|Weekly Reflections on Life and Music|
Before starting last week’s post I did some journaling/scribbling of thoughts. I decided it needed to be a short “poem” in place of the “prose” I generally use. (Poetry is like music in that it forces one to focus on the things that are important without getting into a lot of words- kind of NOT like I am doing here.) Anyway, here’s what appeared when I was finished..
Having a beginner’s mind-
The mind of a child:
Filled with wonder- where even the
Old is new
And what’s young is filled with wisdom
Do you have any memory of the wonder and awe the first time you heard some music that moved you?
That’s beginner’s mind.
Do you still have that happen when you hear a performance or recording of someone doing great music?
That’s beginner’s mind.
Do you still have that happen when you have finished a performance and you sit back in wonder at having been part of the creation of something powerful?
That’s beginner’s mind.
It happens when the notes fall into place and are no longer just black marks on a white paper. It happens when you wake up one morning and realize that this is a new day of unknown opportunities. It happens when someone points out to you that the trees on that mountain over there are not green- they are an infinite number of colors we call green. That childlikeness is a gift to be nurtured since most of us lose it as we grow older. It doesn’t take long for us to get bored with seeing the same things, playing the same songs, looking at the same four walls. Those days we wake up and wonder what’s the big deal about another day? We assume it will be just like the ones before. When we do that we lose the childlikeness that EXPECTS each day to be different and can hardly wait to see what it will be.

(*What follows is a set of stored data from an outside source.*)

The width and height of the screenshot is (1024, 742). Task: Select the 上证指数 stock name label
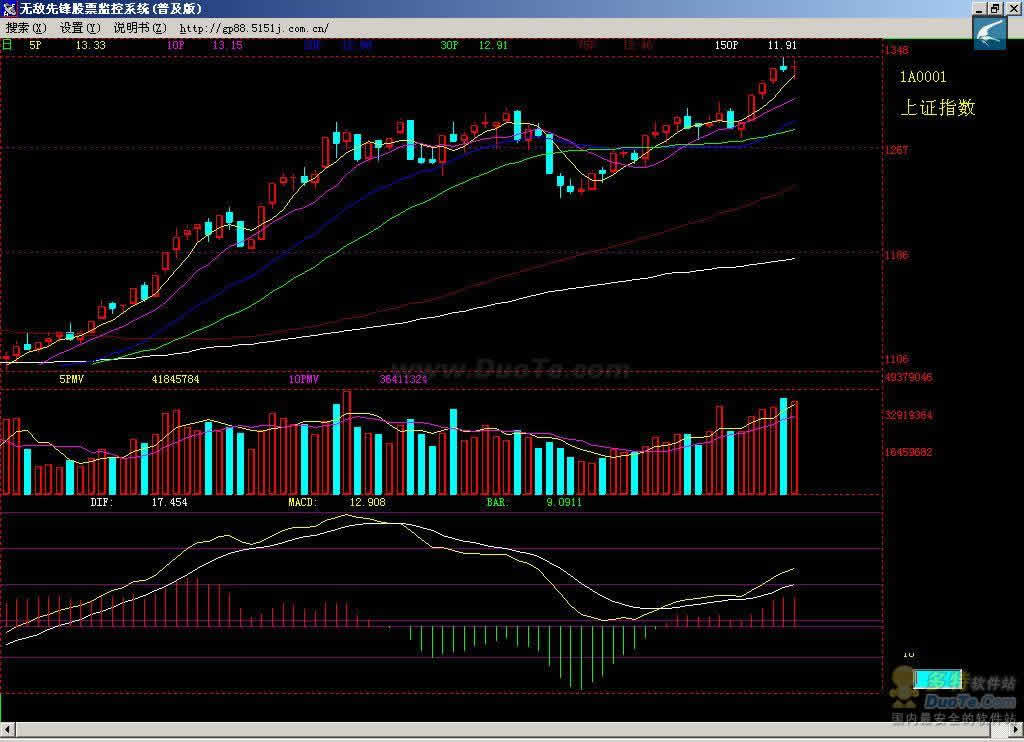coord(937,108)
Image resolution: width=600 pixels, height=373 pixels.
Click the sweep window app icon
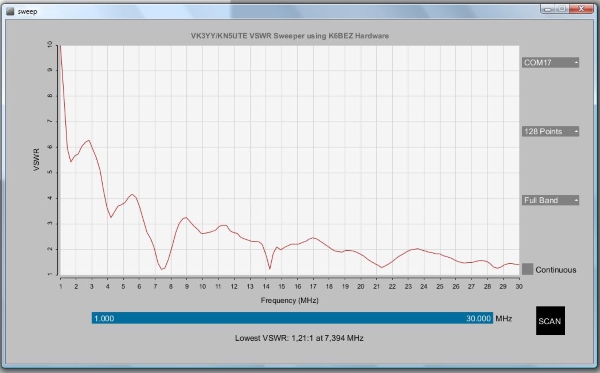coord(10,11)
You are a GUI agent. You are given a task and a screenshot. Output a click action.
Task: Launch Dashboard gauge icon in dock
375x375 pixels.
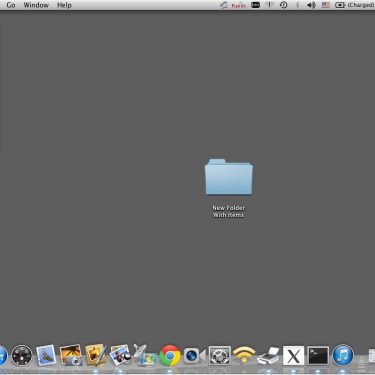coord(22,355)
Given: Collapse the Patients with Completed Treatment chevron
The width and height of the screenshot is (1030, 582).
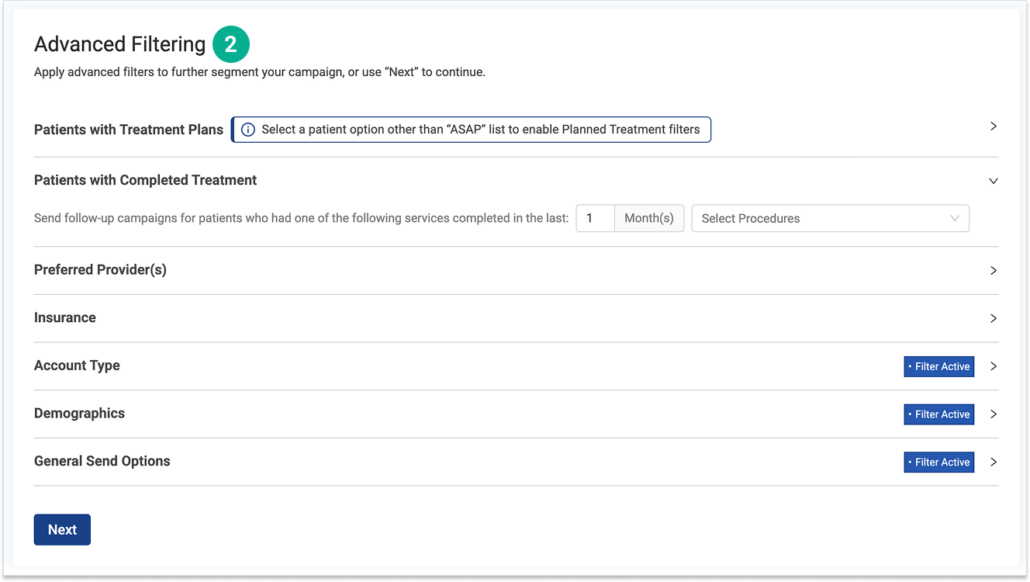Looking at the screenshot, I should [993, 181].
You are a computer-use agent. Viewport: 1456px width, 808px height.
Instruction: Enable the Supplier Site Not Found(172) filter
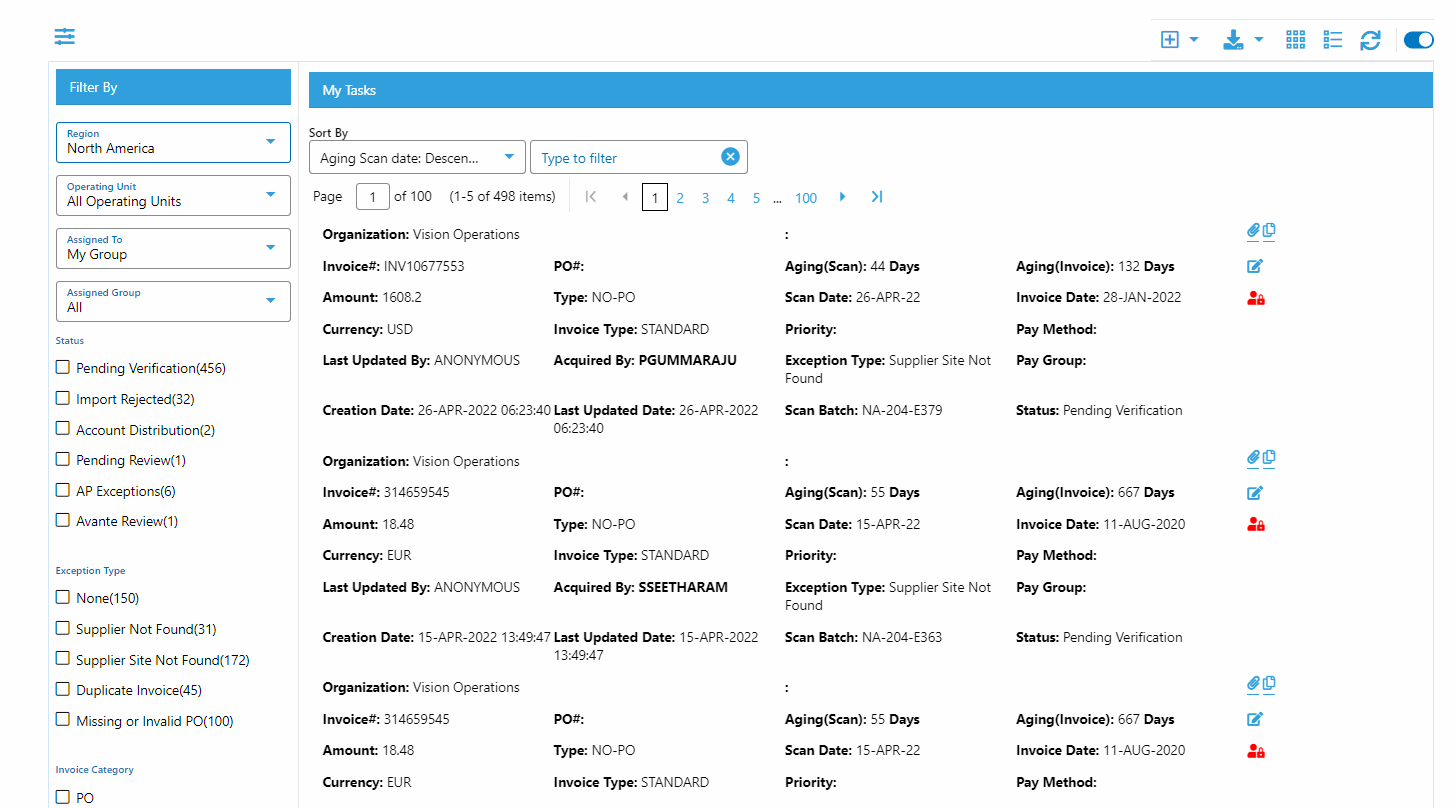[63, 659]
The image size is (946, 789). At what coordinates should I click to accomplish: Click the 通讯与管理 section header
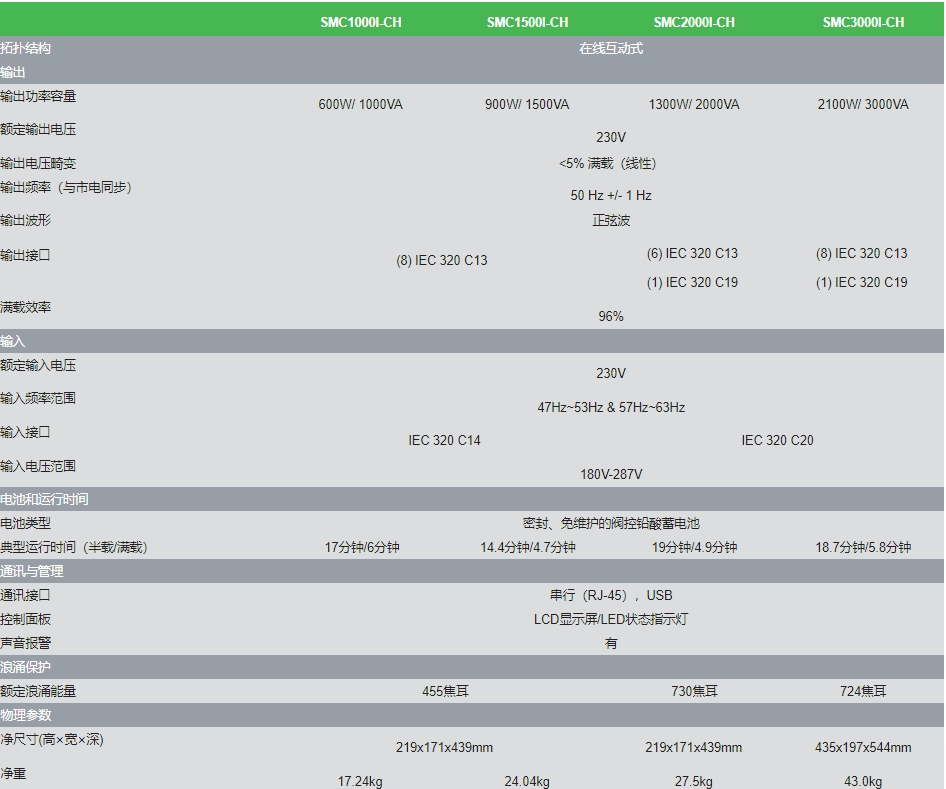coord(32,571)
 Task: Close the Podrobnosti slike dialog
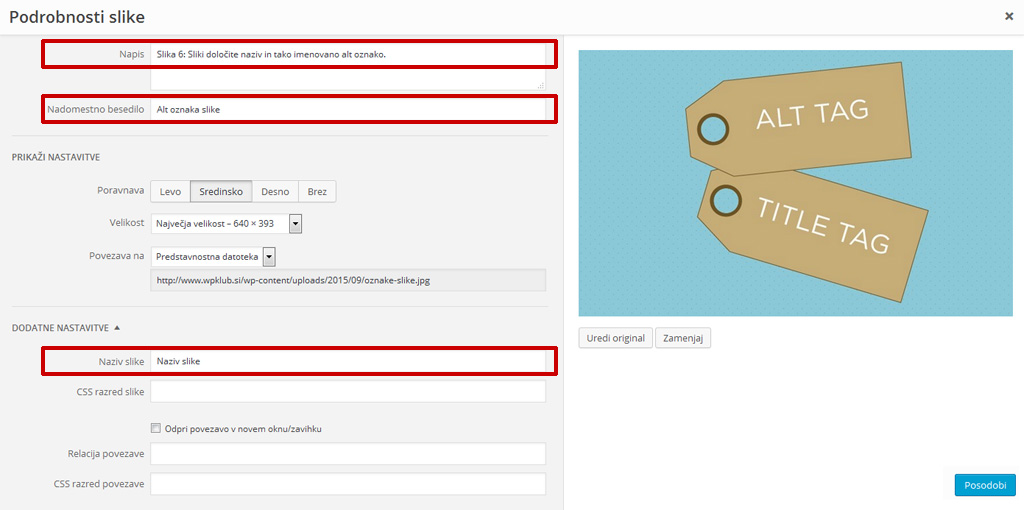(1009, 17)
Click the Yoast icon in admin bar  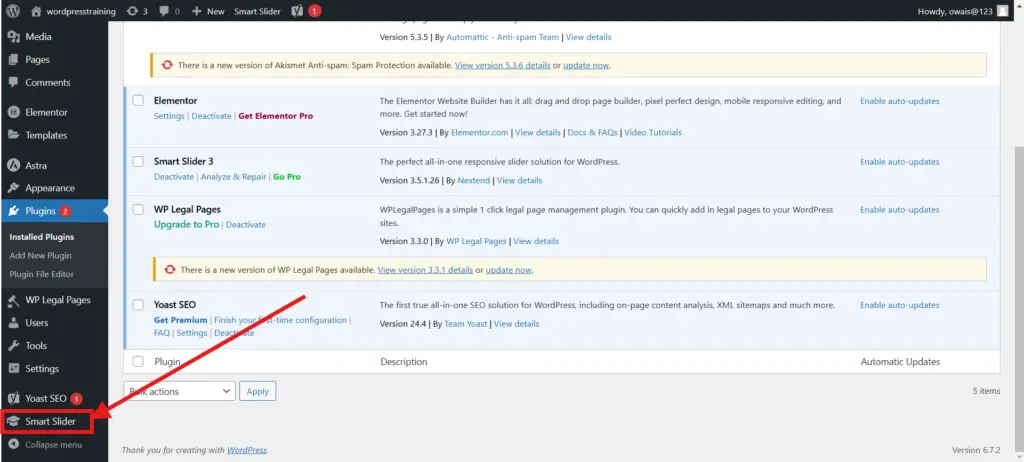click(x=297, y=11)
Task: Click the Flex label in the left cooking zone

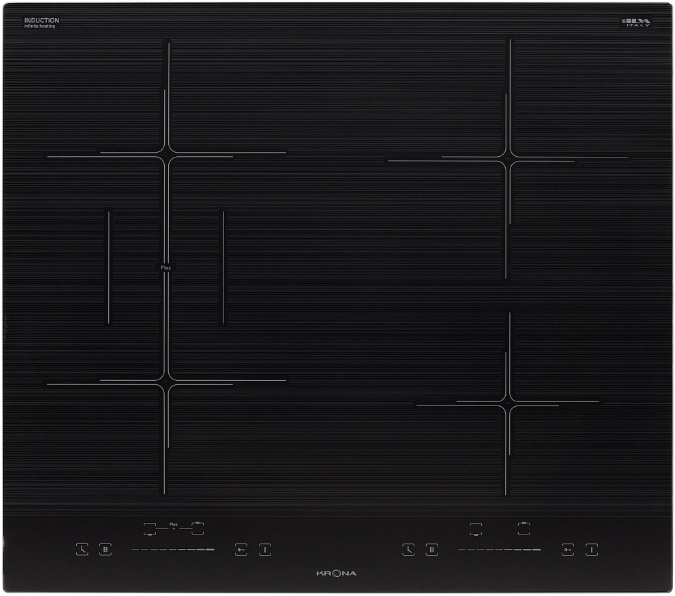Action: point(164,268)
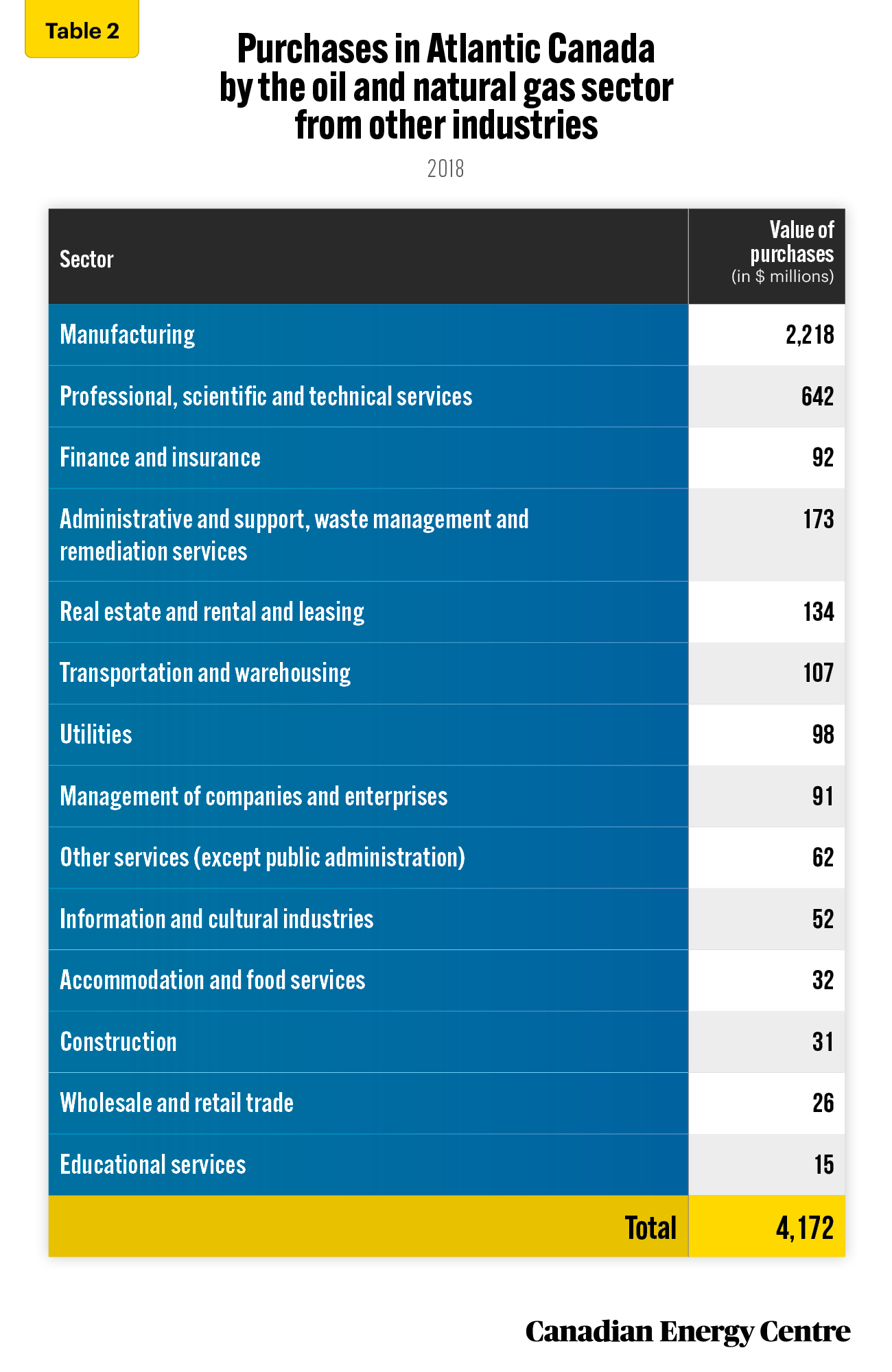Screen dimensions: 892x1372
Task: Click the yellow Table 2 label
Action: (x=82, y=29)
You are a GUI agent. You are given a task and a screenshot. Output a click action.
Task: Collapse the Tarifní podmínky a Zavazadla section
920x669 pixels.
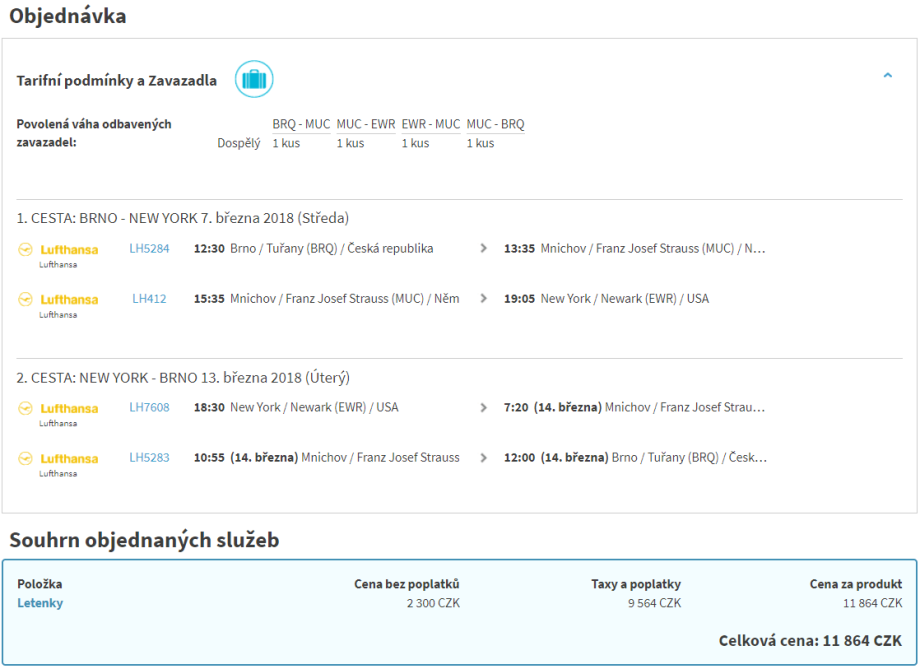point(887,75)
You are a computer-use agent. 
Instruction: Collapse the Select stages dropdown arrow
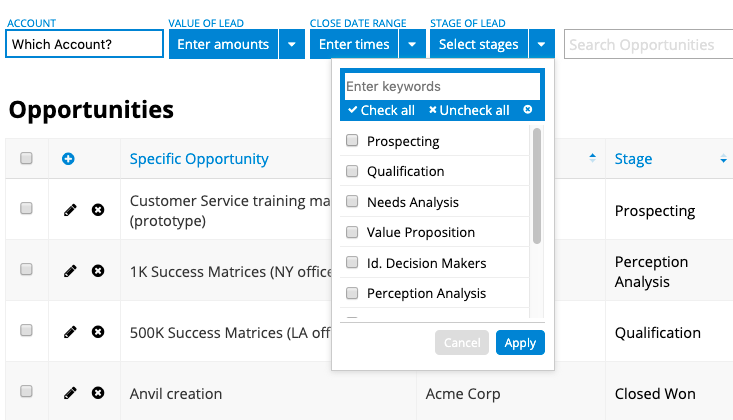(x=541, y=44)
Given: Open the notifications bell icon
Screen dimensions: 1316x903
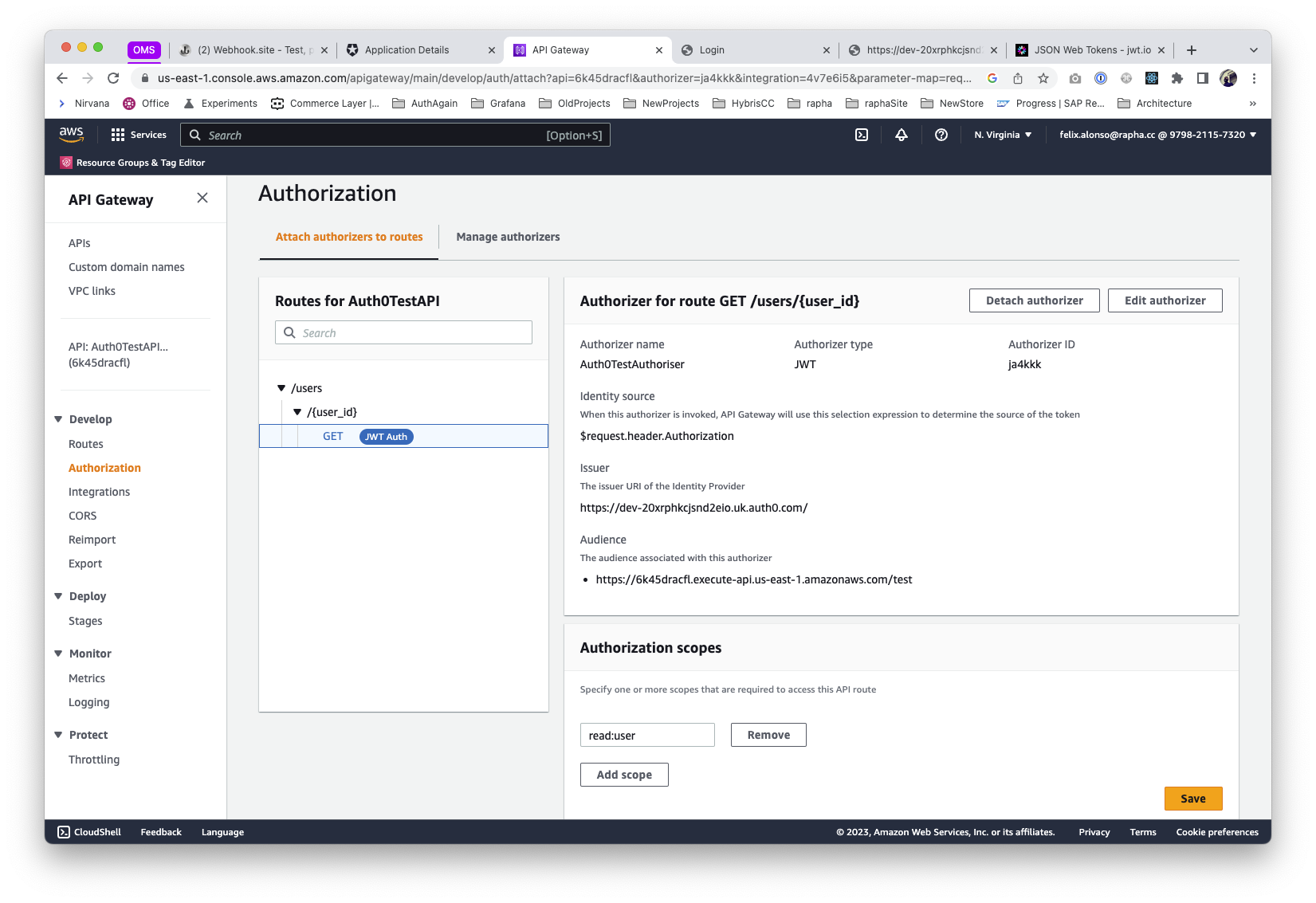Looking at the screenshot, I should point(902,135).
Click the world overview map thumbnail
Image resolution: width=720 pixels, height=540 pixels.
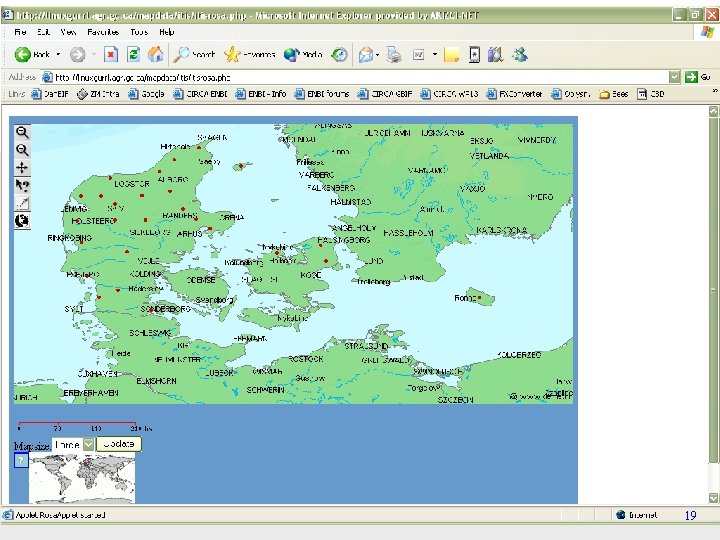tap(82, 478)
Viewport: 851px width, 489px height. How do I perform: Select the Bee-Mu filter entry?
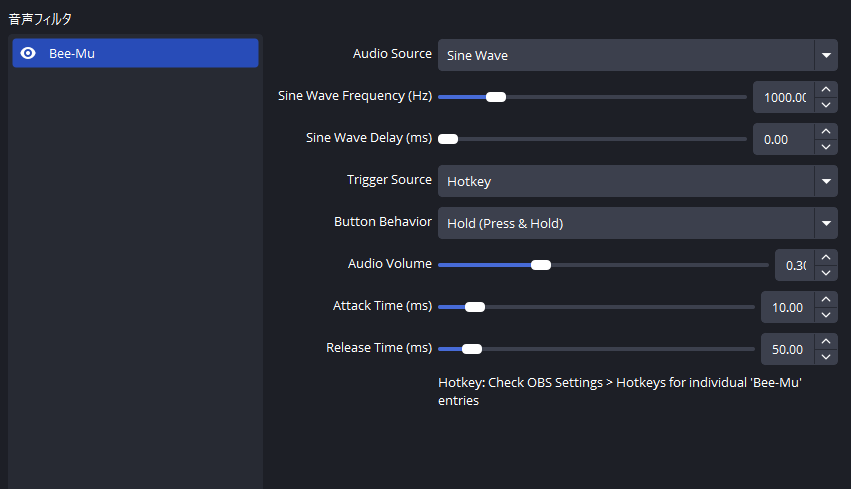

Do something right there where you are. After reading this paragraph take a look around the room where you are sitting. It is most likely someplace familiar, someplace you may even know like the back of your hand. There’s nothing there you haven’t seen before. Or is there? Look around- and find one thing that you may never have noticed before- or never saw quite that way until just this moment.
Go ahead. Do it now and then come back. I’ll do the same.
How did it go? Find anything? See anything new or unusual or out of place? If not, do it again. Really look hard. There are things there I am sure.
I am sitting at one of my normal coffee shops, one I frequent 3-4 days/week- and have done so for three or more years. Two things showed up in my line-of-sight. First, was a new sign indicating the type of coffee being served this evening. Not unusual, but the sign was new. It didn’t have the standard company logo.
The second thing I noticed was an American flag folded in one of those triangular display cases made for the flag when it is given to families at a funeral or graveside. What is that doing here, in a coffee shop? Does that framed paper underneath it explain it? So I went and looked. It was a flag flown over Operation Resolute Support base in Afghanistan. It was given to a local high school (and this coffee shop) for support of Operation Hometown Gratitude.
That has nothing to do with music. It is the growth of awareness that does. It is sharpening my senses so that I can be more ready to see and hear and experience the life that is around me and within me. How we do anything is how we do everything. Remember that? If the only place and time I try to be mindful is when the trumpet is in my hands, I will probably not be as successful at it as I would like. I will just be playing ink spots on a page or getting whatever sound comes out when I press valves 1 and 3 at the same time. It may sound like music, but it won’t be musical. Until I pay attention. Until I know what is inside that note with those valves pressed. Until I know what that sounds like alone- and in a line with other notes. Until I know what those notes sound like when added to other people playing their own notes. Childlikeness. Wonder. Awe.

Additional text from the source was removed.